------ SUPPLIED PASSAGE ------
Tuesday 3rd until Tuesday 10th
Nothing of importance. Shelled occasionally. Had to fill my water carts at night as it was very dangerous to do so during the daytime. But at night the German Snipers are very busy and we are in danger of beeing sniped at from three sides. Never in bed before 1 o'clock in the morning. Left Bully Grenay for Roeux Les Mines 7 for a few days rest. Landed at Roeux Les Mines about 1:30 in the morning - were billeted in barns and stopped until:
Tuesday 17th Aug
when we left for Mazengarbe 8 where our Brigade were to be stationed as reserve in case of attack. Our 1st Batt are lying just in front of our Billets.
Very quiet but at night German Aeroplanes came across our lines armed with machine guns but were driven off by our Anti-Aircraft Guns. Our Artillery opened fire at night but that didn't keep me from having a good sleep.
Friday 20th until Thursday 26th " " (ditto)
------
» **TASKS AND EXERCISES**
(a) In the diary excerpt, why did the writer fill the water carts at night?
(b) Answer these questions from the diary excerpt:
(i) Where were the men billeted at Roeux Les Mines?
(ii) What drove off the German aeroplanes that crossed the lines at night?
(iii) At about what time did they land at Roeux Les Mines?
The lines that follow come from a separate source, not from this diary.
------ DATA EXTRACTS ------
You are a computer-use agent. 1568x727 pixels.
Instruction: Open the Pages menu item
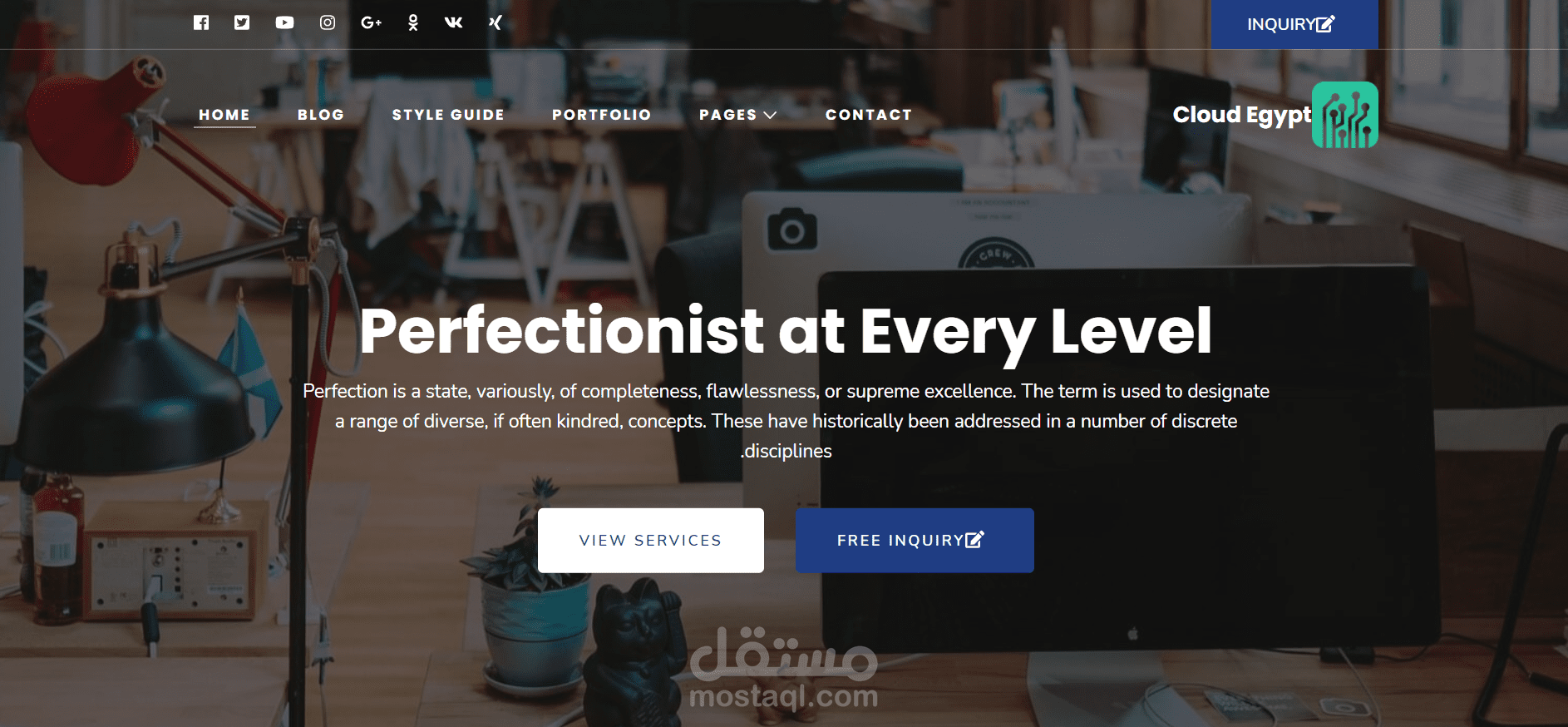coord(728,115)
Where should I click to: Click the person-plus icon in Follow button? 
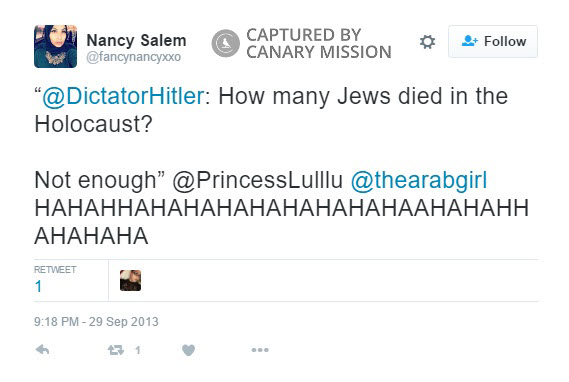(x=469, y=41)
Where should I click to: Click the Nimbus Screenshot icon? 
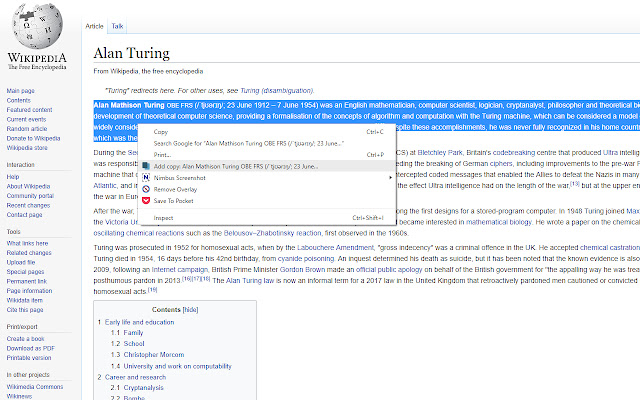(x=145, y=177)
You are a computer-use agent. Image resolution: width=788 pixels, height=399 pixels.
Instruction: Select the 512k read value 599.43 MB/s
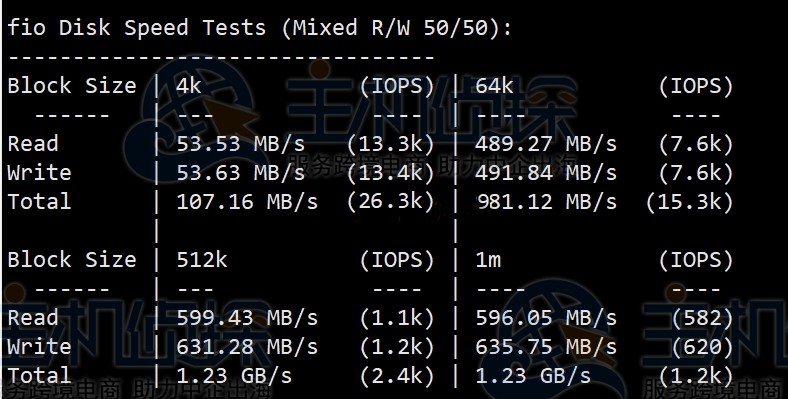247,318
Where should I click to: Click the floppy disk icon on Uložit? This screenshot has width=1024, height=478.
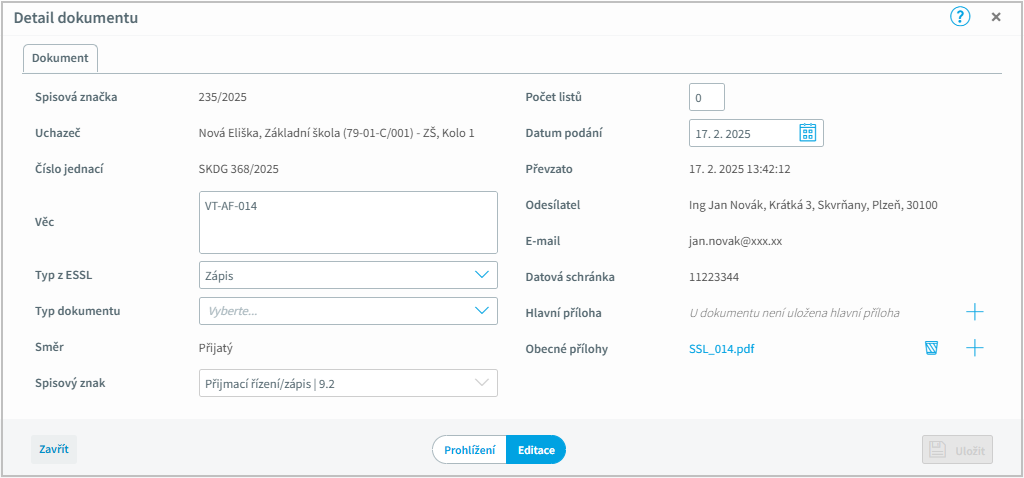pos(938,450)
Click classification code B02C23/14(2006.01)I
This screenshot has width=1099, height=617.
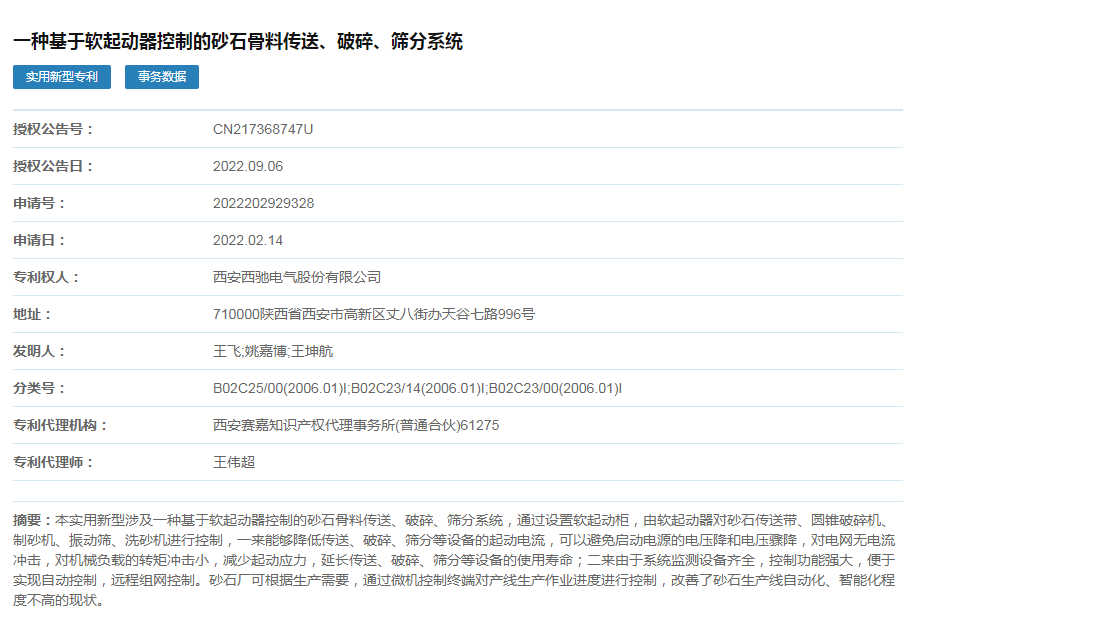point(417,388)
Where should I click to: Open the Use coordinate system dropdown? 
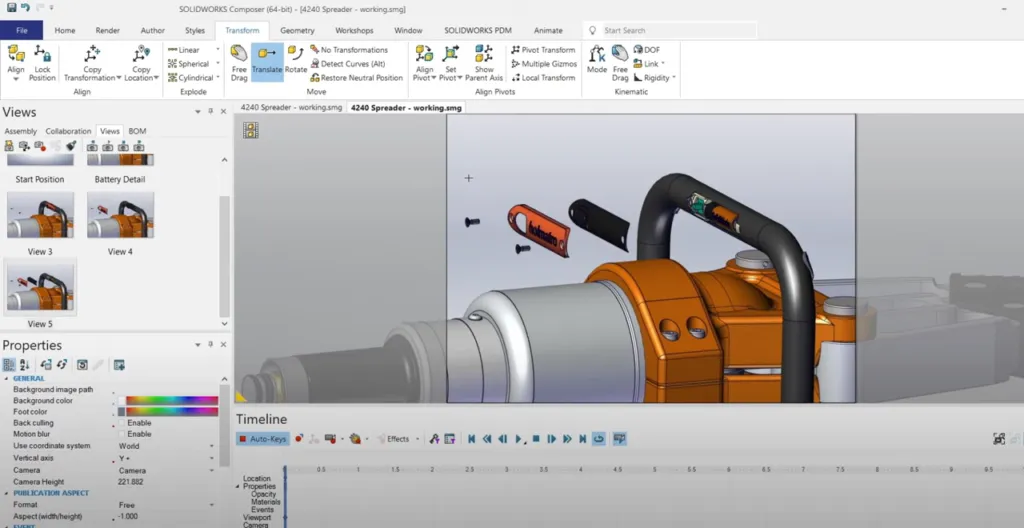pyautogui.click(x=212, y=446)
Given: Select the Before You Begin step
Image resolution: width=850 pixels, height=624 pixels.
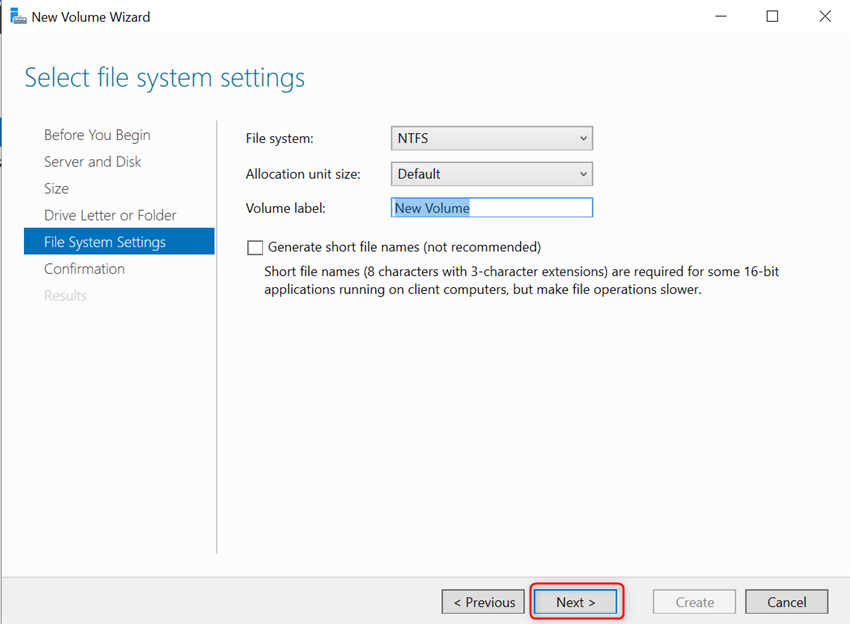Looking at the screenshot, I should coord(97,134).
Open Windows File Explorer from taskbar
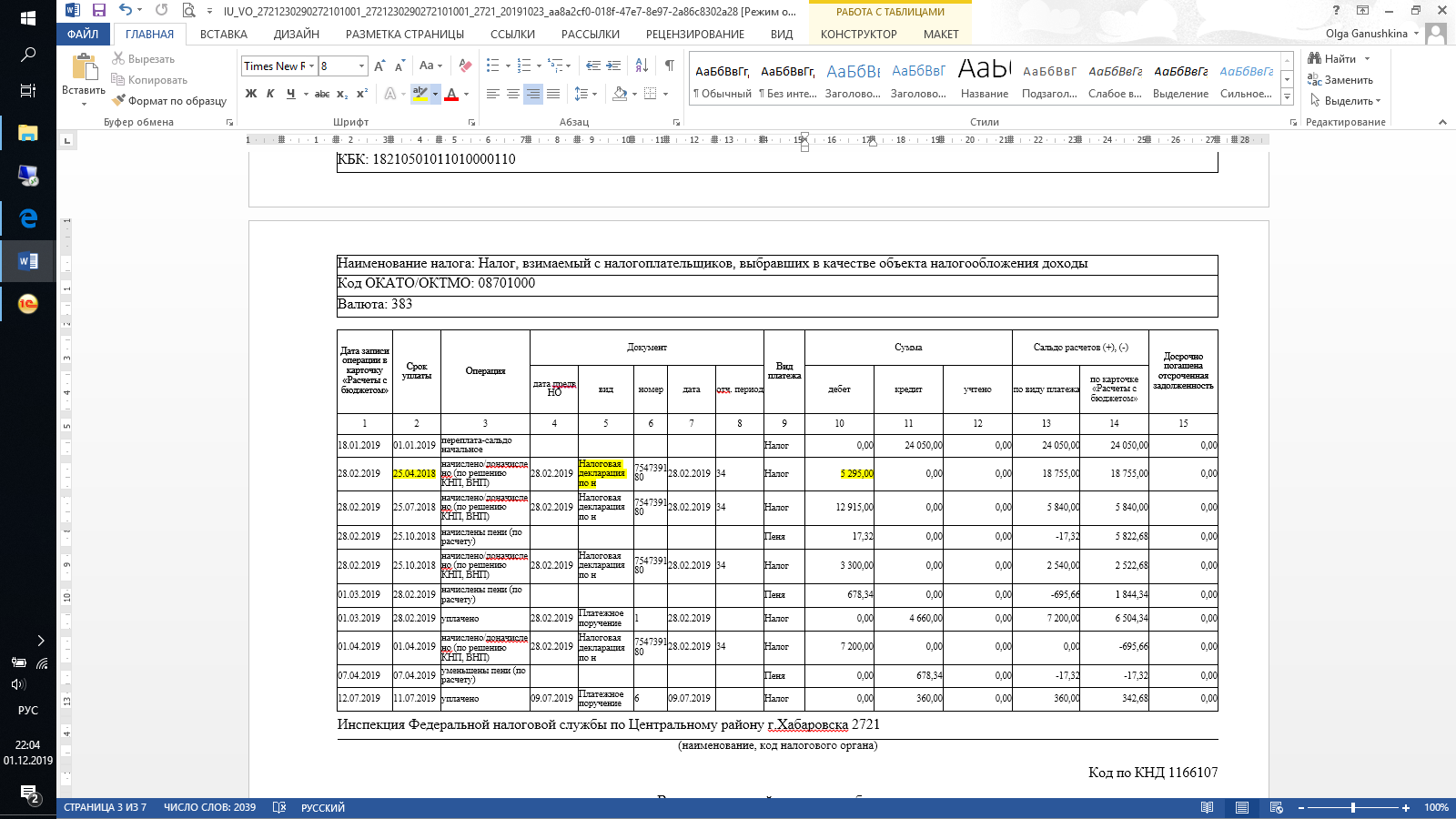 point(28,134)
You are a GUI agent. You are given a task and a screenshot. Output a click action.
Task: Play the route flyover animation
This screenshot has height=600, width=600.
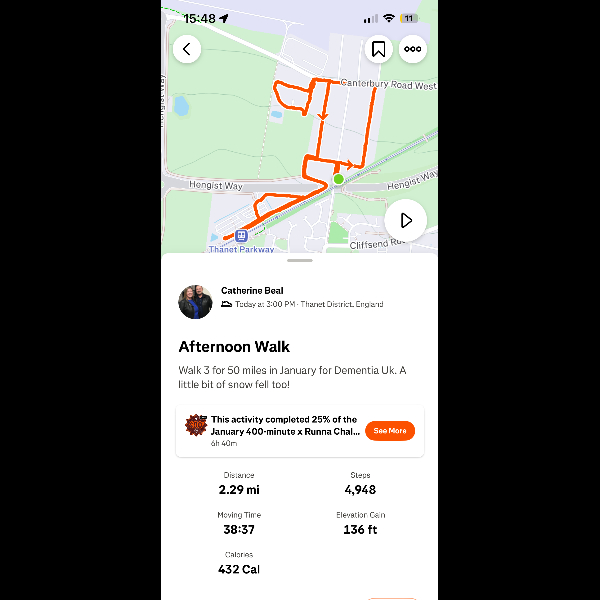pyautogui.click(x=405, y=220)
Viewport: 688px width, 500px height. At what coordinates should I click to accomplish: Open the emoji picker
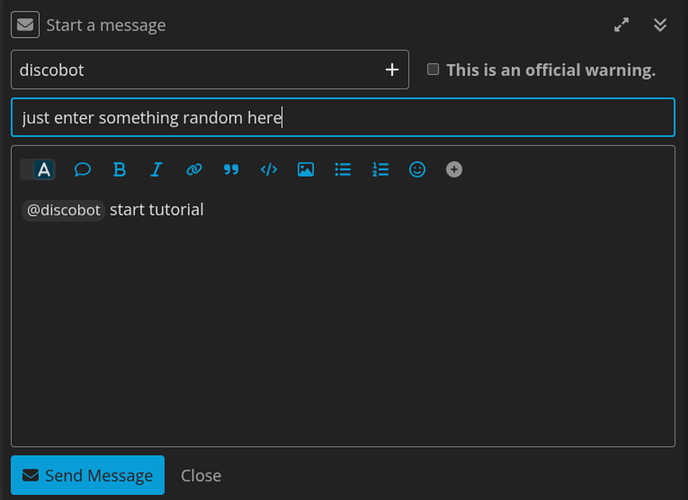pos(417,169)
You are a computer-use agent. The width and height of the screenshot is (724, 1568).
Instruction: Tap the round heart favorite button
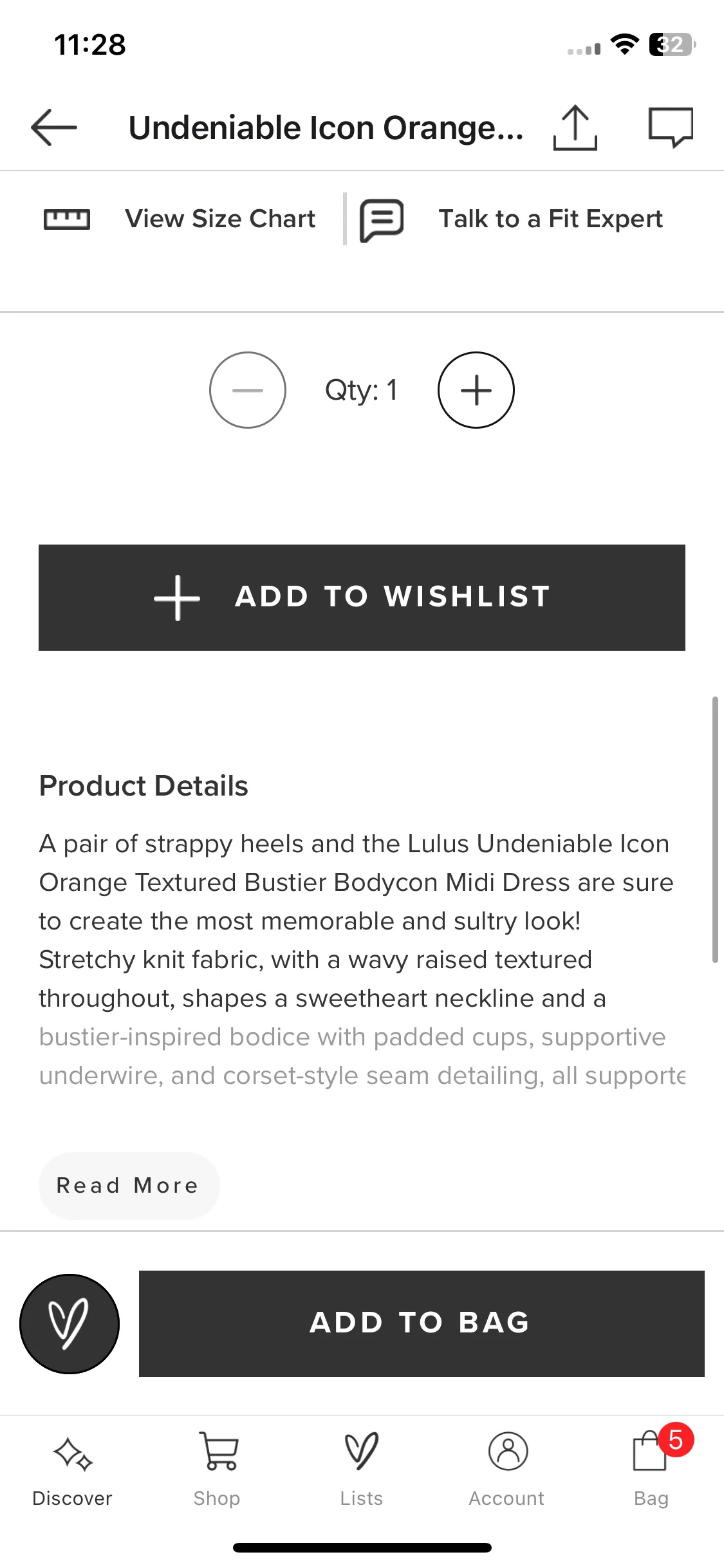point(70,1324)
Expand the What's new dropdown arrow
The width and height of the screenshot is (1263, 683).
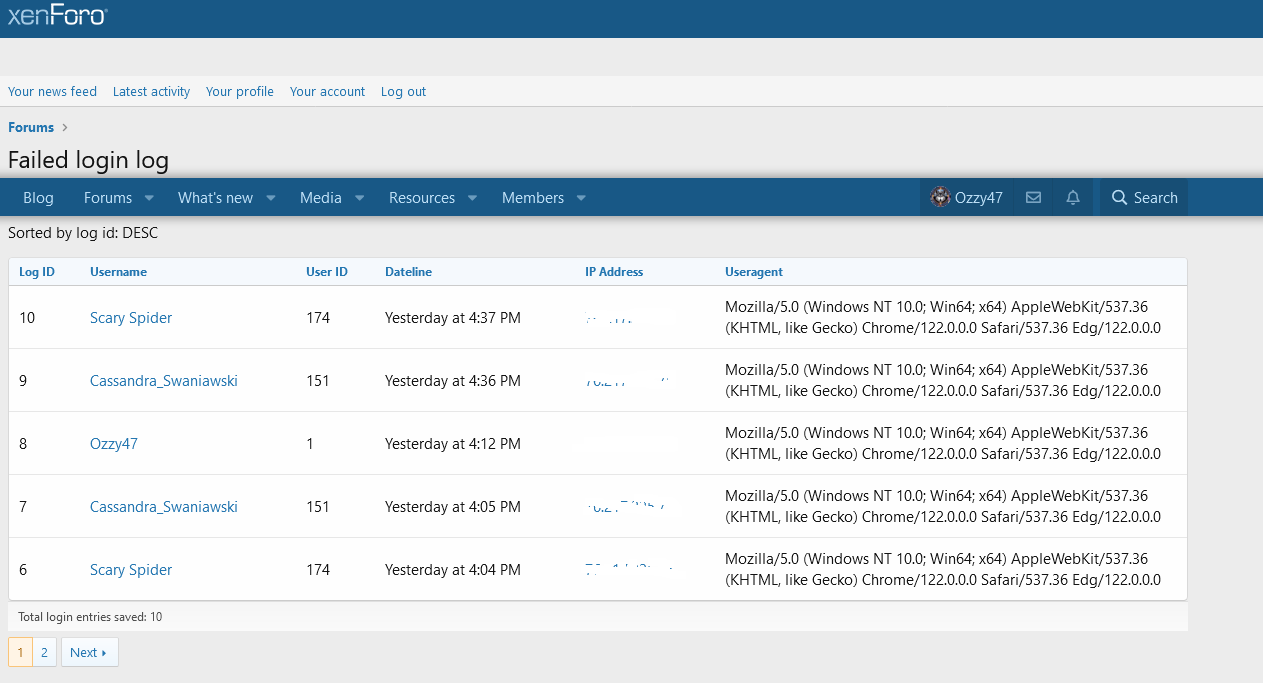(x=270, y=198)
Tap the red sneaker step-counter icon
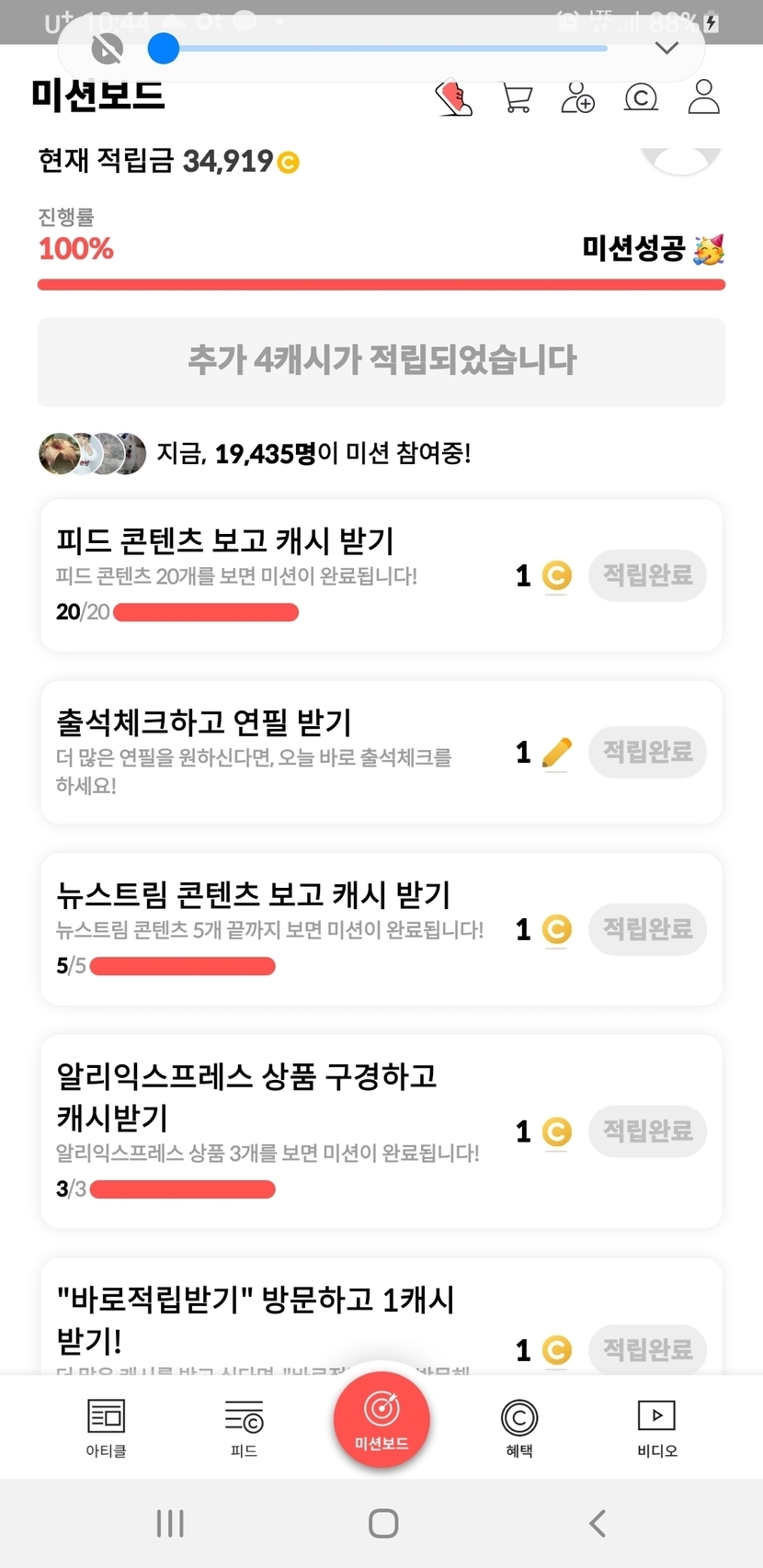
------
» **RESULTS FOR EACH TASK**
(a) Filling them during the daytime was very dangerous, so the writer did it at night.

(b)
(i) In barns.
(ii) Anti-Aircraft Guns.
(iii) About 1:30 in the morning.